Mercer Wealth, which globally has $160 billion in AUM, plans to boost its AUM in the region to $2-$3bn in the next 2-3 years from the present $1bn, said Yasir AbuShaban, a Dubai-based principal with Mercer Wealth.
“Within the next two to three years, we are looking at reaching $2 to $3 billion as a conservative estimate and we do see an opportunity to do so,” said Mr AbuShaban.
Mercer does not directly make investments, but allocates clients’ money they have discretion to, to professional asset managers. They also provide advice to clients.
“We have buying power. We can negotiate on their (client’s) behalf with asset managers to provide them lower fees than they otherwise would have to get on their own,” he added.
Mercer Wealth’s clients include sovereign wealth funds, family offices, and insurance companies among others.
From its office in Dubai, Mercer also looks after Africa, India and Turkey, where they also see opportunity for growth.
Wealth creation in Middle East and Africa (MEA) grew 8.5 per cent to $8.1 trillion last year from $7.5tn in 2015, higher than last year’s global average of 6 per cent and the second-highest growth in a region after Asia-Pacific which grew 9.9 per cent, according to consultancy Boston Consulting Group (BCG). In the region, where wealth grew just 1.9 per cent in 2015 compared with 2014, a pickup in oil prices has helped in wealth generation.
BCG is forecasting MEA wealth will rise to $12tn by 2021, growing at an annual average of 8 per cent.
Drivers of wealth generation in the region will be split evenly between new wealth creation and growth of performance of existing assets, according to BCG.
Another general trend in the region is clients’ looking for a comprehensive approach to investing, according to Mr AbuShaban.
“Institutional investors or some of the families are seeing a slowdown in the available capital they have to invest and in that sense they are looking at optimizing the way they manage their portfolios and making sure they are not investing haphazardly and different parts of their investment are working together,” said Mr AbuShaban.
Some clients also have a higher appetite for risk, given the low interest-rate environment that does not provide enough yield for some institutional investors. These clients are keen to invest in illiquid assets, such as private equity and infrastructure.

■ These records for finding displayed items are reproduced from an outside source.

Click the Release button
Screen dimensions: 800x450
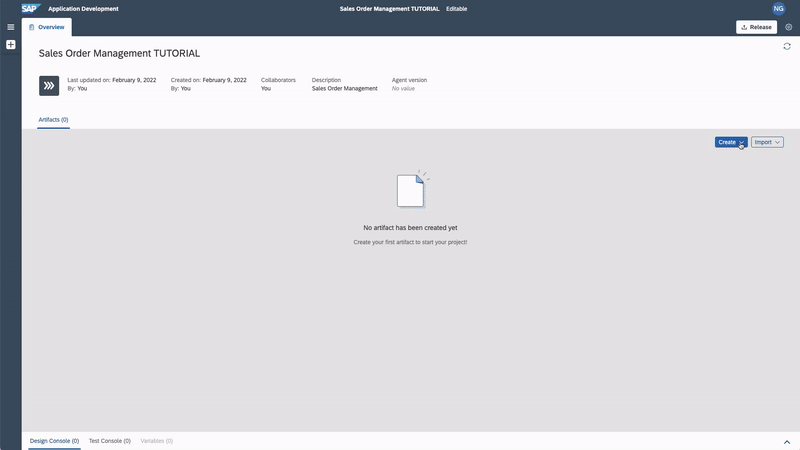[x=756, y=27]
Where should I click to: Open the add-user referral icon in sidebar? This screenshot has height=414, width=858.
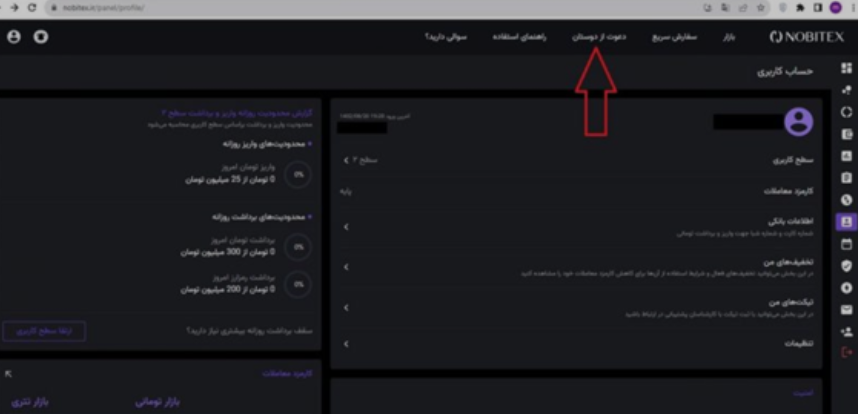[847, 331]
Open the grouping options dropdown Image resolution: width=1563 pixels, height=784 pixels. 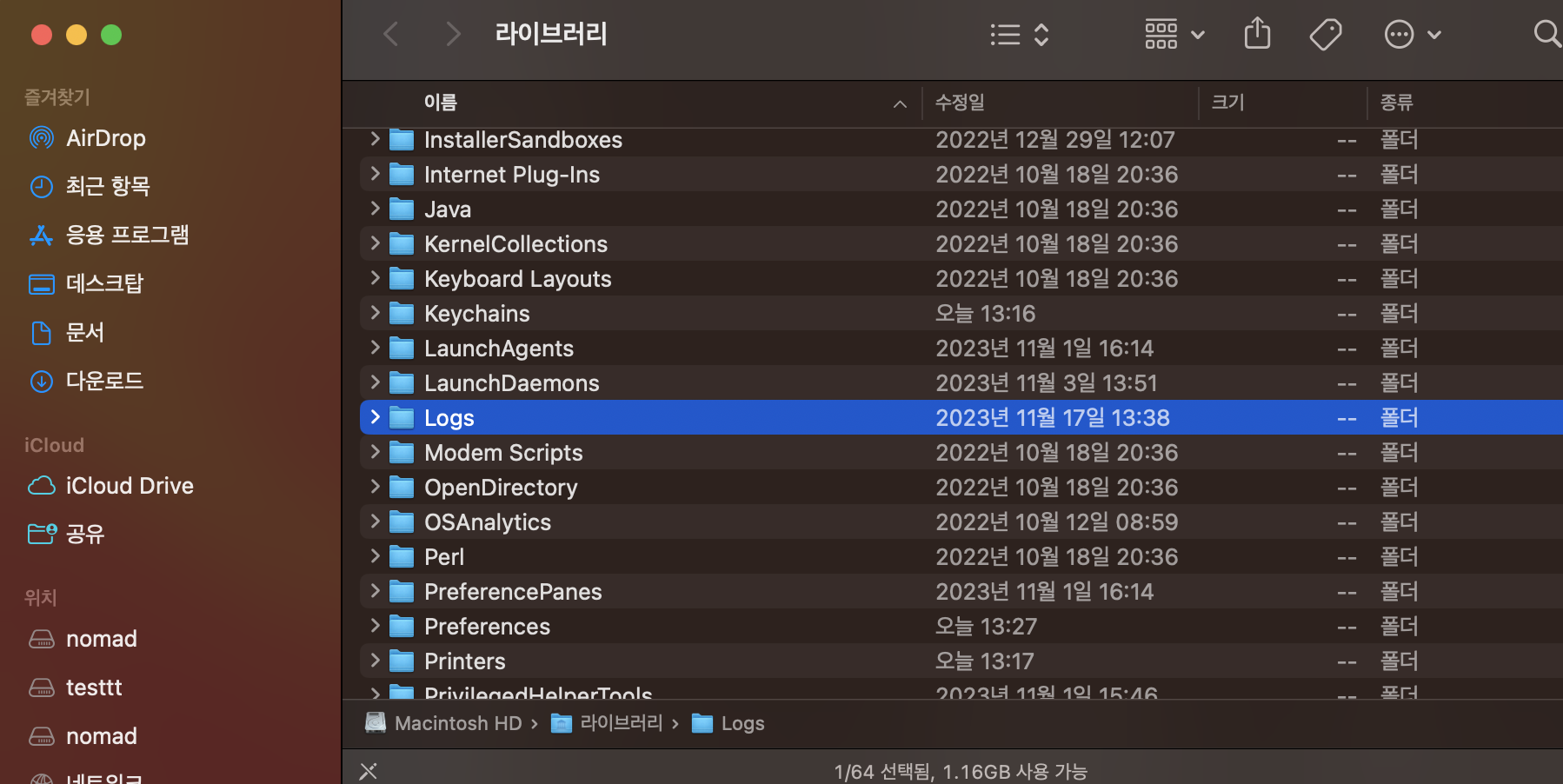coord(1174,34)
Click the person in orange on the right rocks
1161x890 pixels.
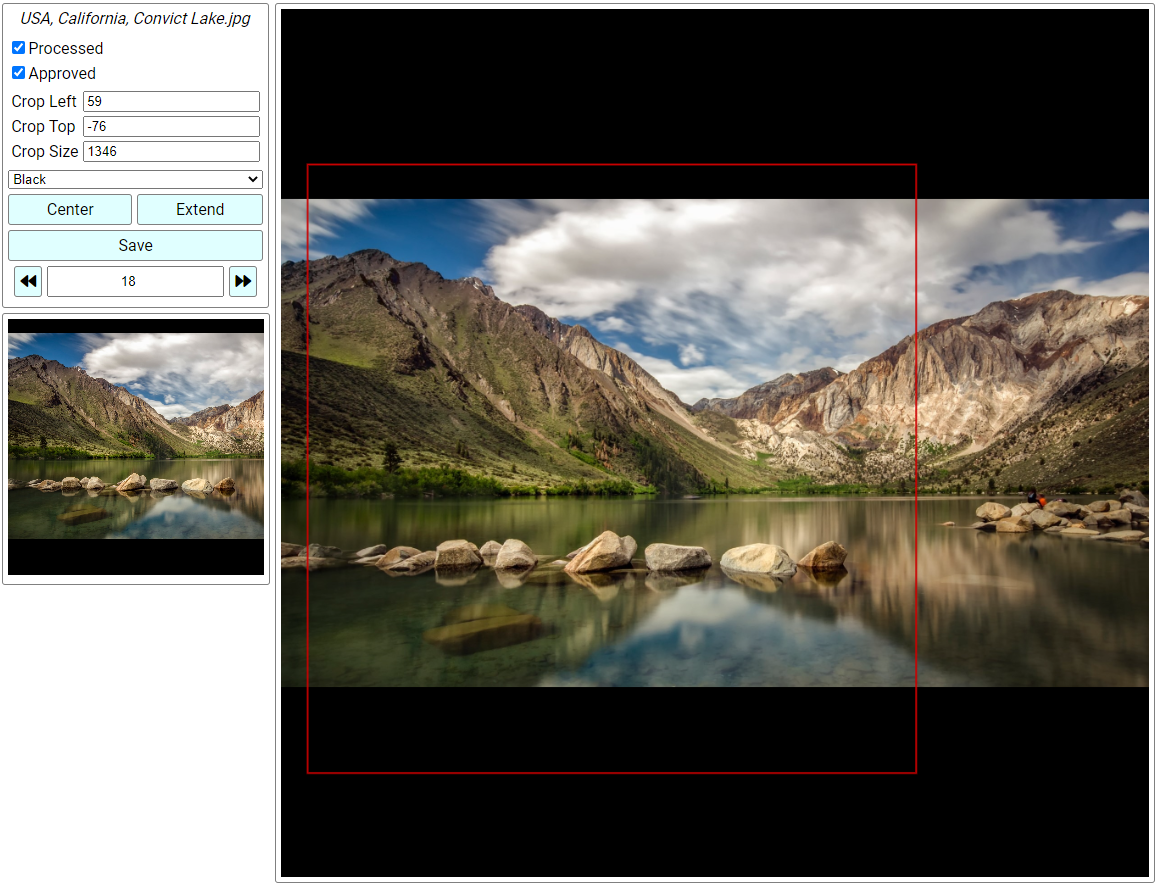[1041, 500]
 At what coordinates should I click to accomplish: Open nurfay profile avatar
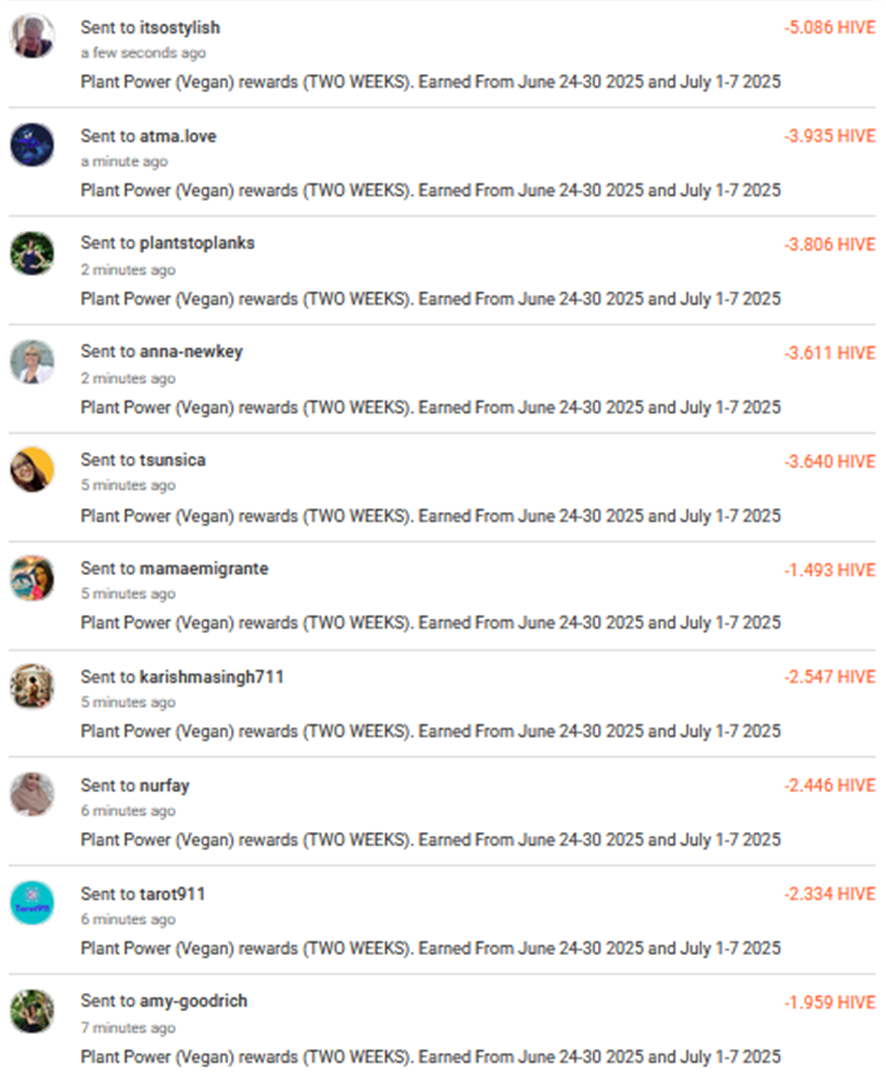32,795
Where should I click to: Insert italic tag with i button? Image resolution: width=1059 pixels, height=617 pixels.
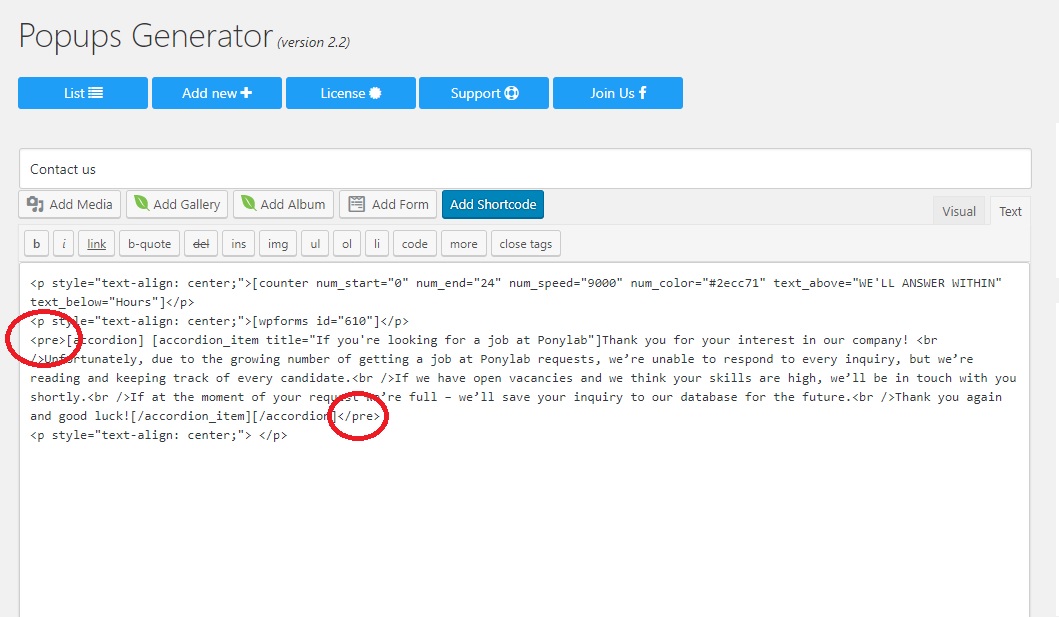pyautogui.click(x=63, y=243)
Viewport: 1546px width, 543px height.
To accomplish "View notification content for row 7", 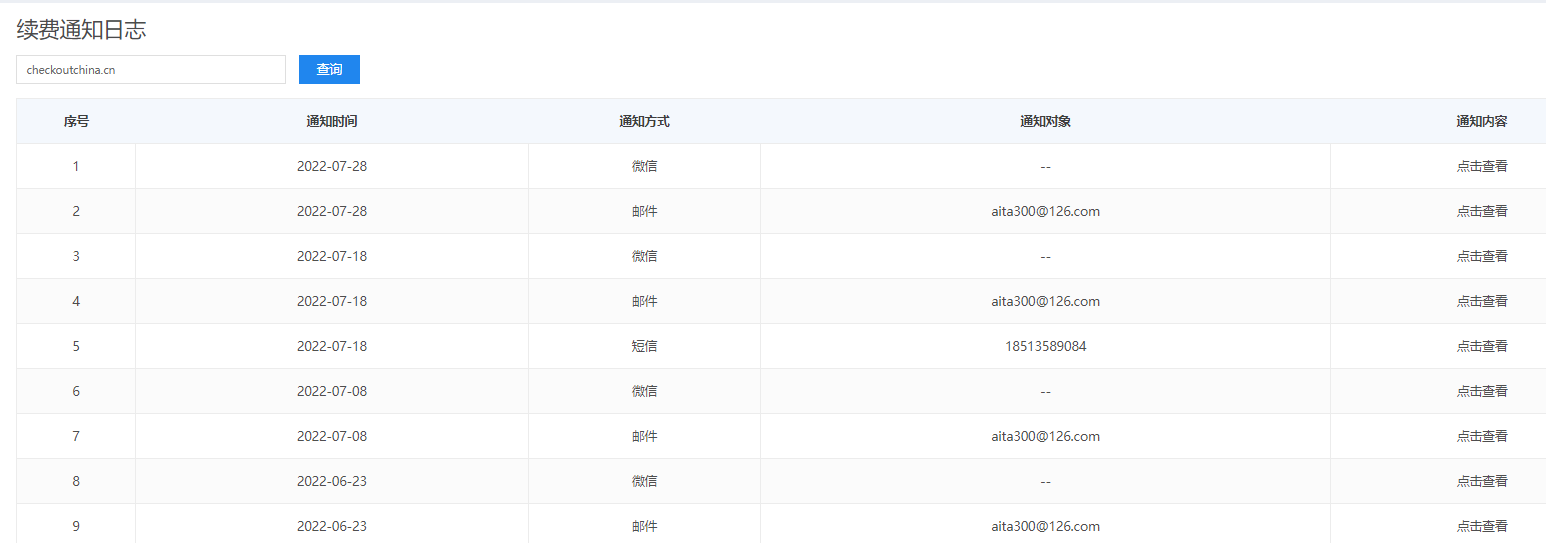I will (1481, 437).
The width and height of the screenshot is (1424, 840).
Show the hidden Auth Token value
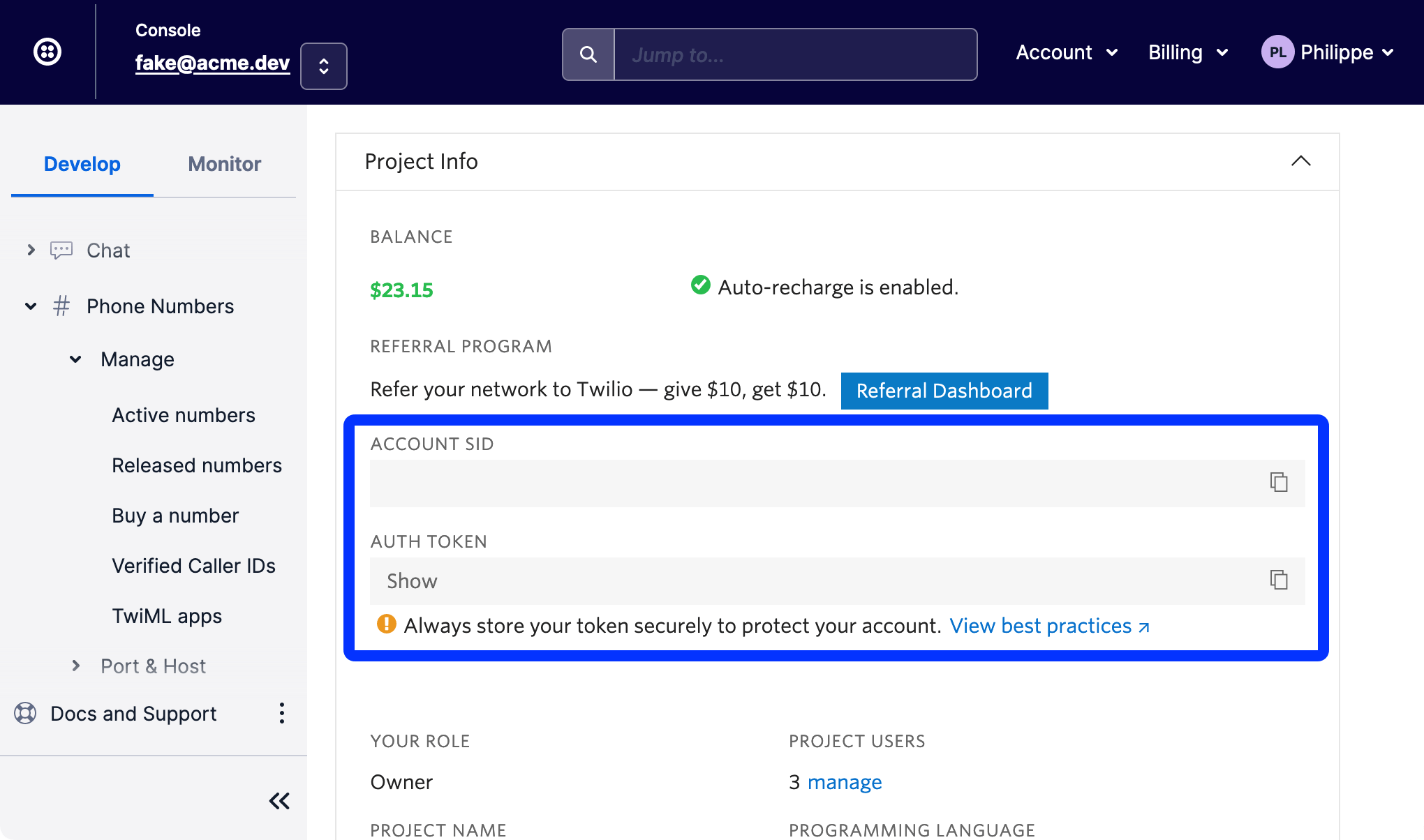point(412,580)
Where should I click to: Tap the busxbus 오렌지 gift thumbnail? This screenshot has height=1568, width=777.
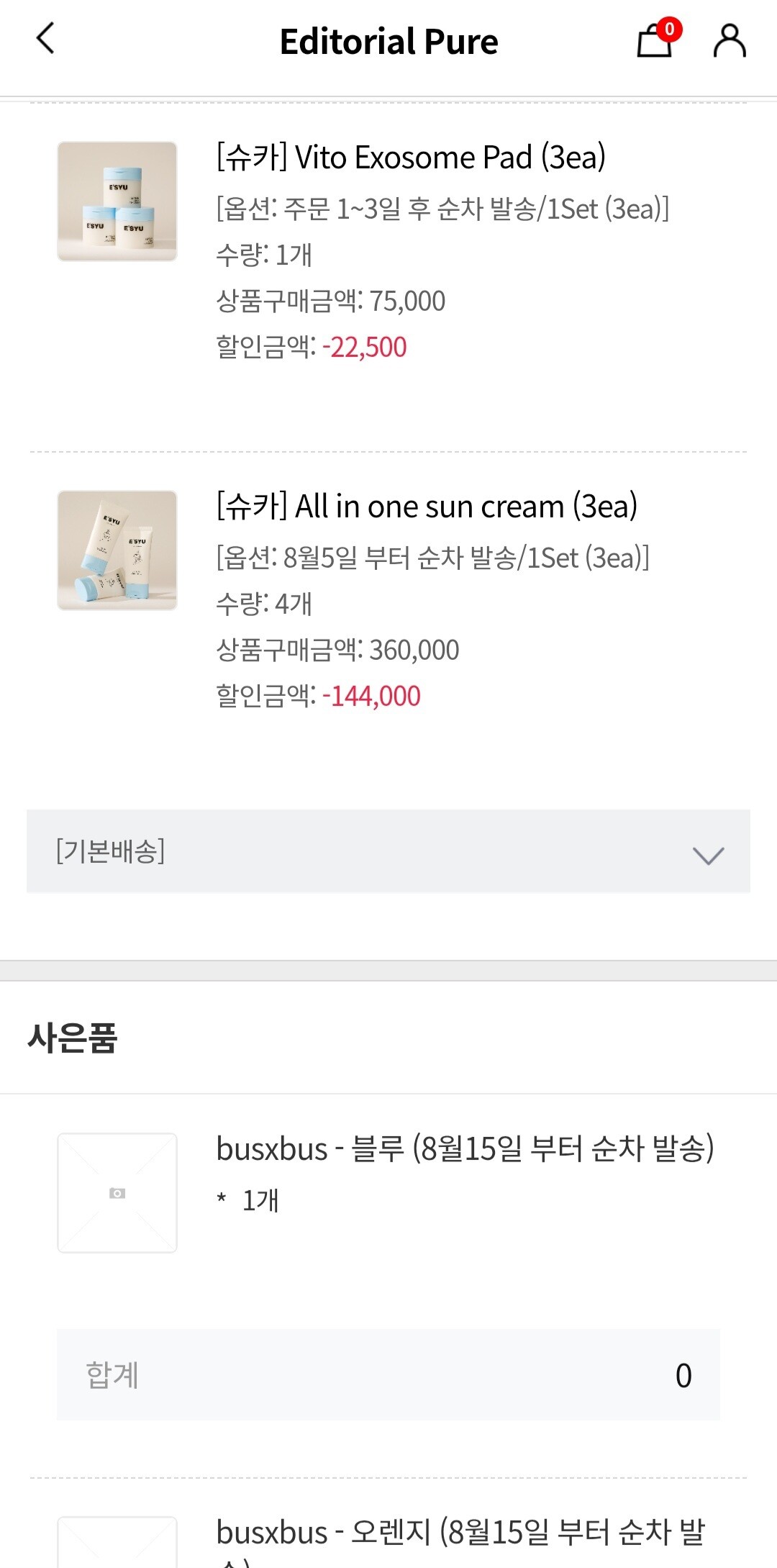point(117,1544)
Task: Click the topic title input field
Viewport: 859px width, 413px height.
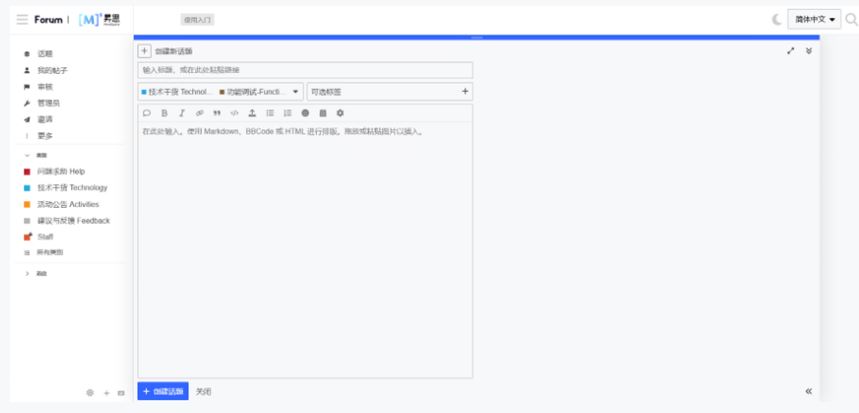Action: [305, 70]
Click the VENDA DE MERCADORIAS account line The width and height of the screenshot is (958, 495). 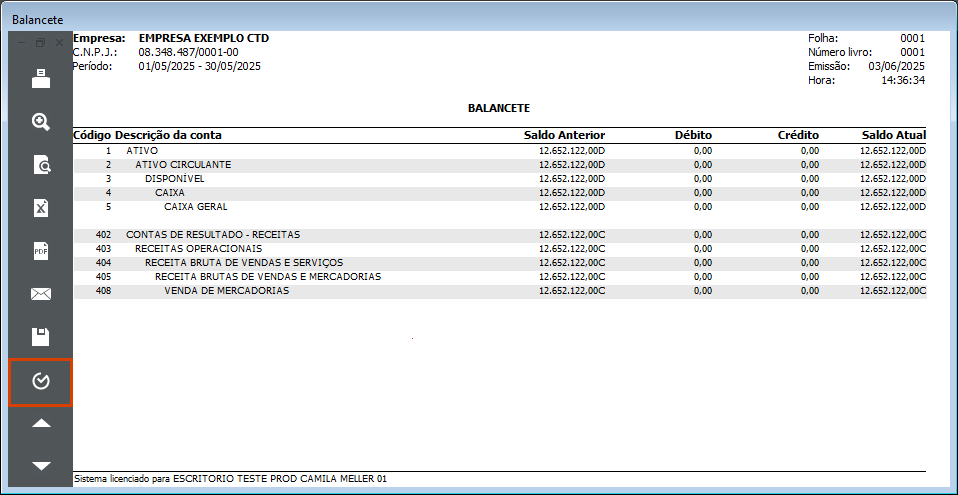click(226, 291)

“What we have seen is a desire for higher returns in what has been a low-return environment specifically in various fixed income or bonds,” he said.
“In this environment, we have seen a de facto increase in the risk that clients are taking in things like illiquid investments, private equity investments, infrastructure and private debt, those kind of investments were higher illiquidity results in incrementally higher returns.”
The Abu Dhabi Investment Authority, one of the largest sovereign wealth funds, said in its 2016 report that has gradually increased its exposure in direct private equity and private credit transactions, mainly in Asian markets and especially in China and India. The authority’s private equity department focused on structured equities owing to “their defensive characteristics.”